Man was i wrong since i didnt catch half of the twists in it. Imho Nolan also nailed it with sticking to 2D and not 3D as a more visial blown up movie would have distracted the (non scientific) audience even more.
Hans Zimmers Music was top notch too and i expect an oscar nomination for this.
Only letdown was Anne Hathaways character and i really hated her by the point she spew the love speech and just wished theyd go bazonka on all of her holes and then flush her out the airlock then.
Also didnt i read in the Science thread that some super computer models calculated a 9(?)-dimesional projection with gravity being probably able to transcend dimensions in this projection to be quite accurate to our reality?
 

Tarisk

Pathetic Reaction Bot
1,567
370
I enjoyed it. However I kept hearing this song in my head during some parts of the movie with some of their music.

 

dak

Bronze Knight of the Realm
183
1
Something about the juxtaposition between the epicness of interstellar travel and the pettiness of all the "I love muh kids!" human drama hurt the movie for me. It's like they can't go five minutes without reminding you how much Matthew Mcwhatever loves his family since the entire premise of the damn movie hinges on it.

I also felt that the jump from being on the farm to blasting off into space was a bit abrupt, a piece in between where they give some briefing, maybe introduce TARS functionality would have been nice.

I actually really liked some of the special effects, particularly the worm hole. It was subtle but realistic, and looks like it could be a figure in a Nature journal. I think they spent too much time on zoomed in shots of the hull of a rotating space craft throughout the movie though. That effect isn't visually impressive (this is first star wars level tech) and induces virago in a lot of viewers, particularly in IMAX. Gravity did the space craft scenes much better than this movie (although I acknowledge that was a much larger focus in Gravity).

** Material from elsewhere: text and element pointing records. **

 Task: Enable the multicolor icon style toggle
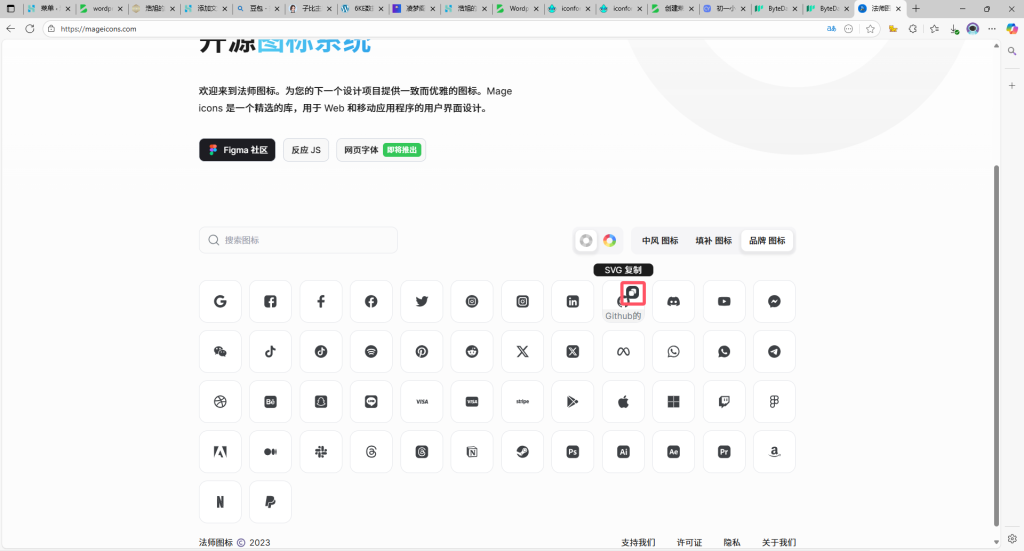(609, 240)
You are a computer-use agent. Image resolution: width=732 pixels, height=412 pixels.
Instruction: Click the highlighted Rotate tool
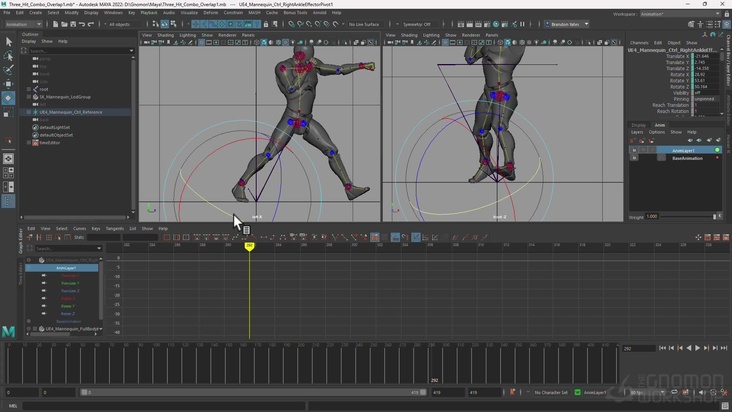tap(9, 99)
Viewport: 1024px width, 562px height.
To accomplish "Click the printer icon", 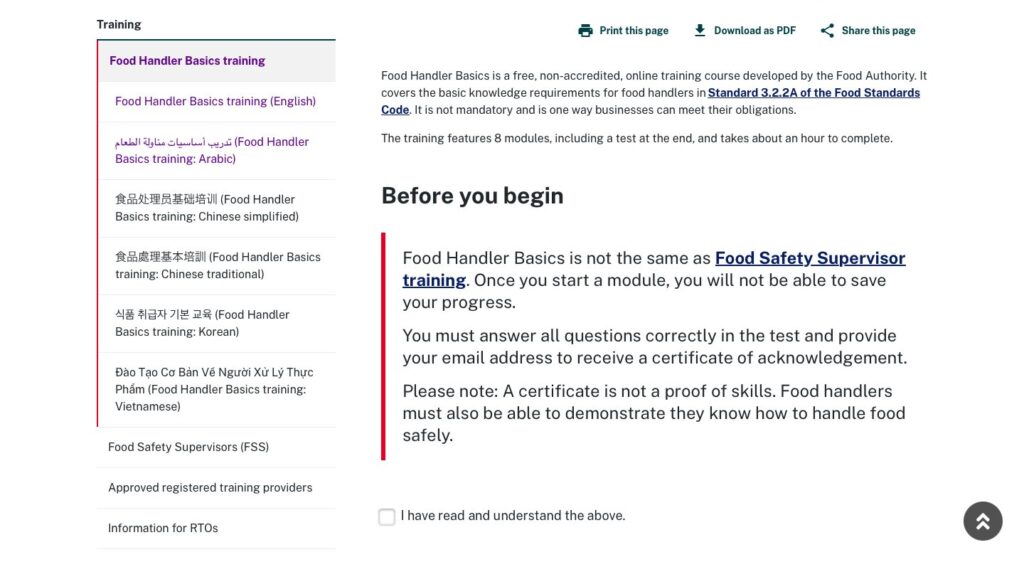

While the candidate planets were bland, they were realistic and interesting in their own right. I would have liked to see more scientific background given about the weird characteristics of the water world while they were waiting around and more rooting around exploring a bit. A lot of nerds who go to see this kind of movie want details on the alien worlds.

Of course, I also got tired of looking at zoomed in 20 foot tall McWhatevers face for half the movie, but whatever.

Overall, a lot of the decisions in the movie make it feel a bit cheap and when combined with the length, the whole thing feels like early on project should have been reigned in and more focused.

The only scene I'm remotely interested in seeing again are the worm hole, the black hole (pre-bookshelf bullshit, the gravel on my window bit) and the water world scene (Rolling TARS).

6/10
 

Asshat Brando

Potato del Grande
<Banned>
5,346
-478
TARS was awesome, I would watch a space movie of TARS just talking shit to the other astronauts.
 

Troll_sl

shitlord
1,703
6
It's rare to feel that a movie was madefor me.But this hit all the right chords. This may go down as being my favorite movie of all time.
 

khorum

Murder Apologist
24,338
81,363
Yeah TARS and the other brobots stole a good chunk of the movie.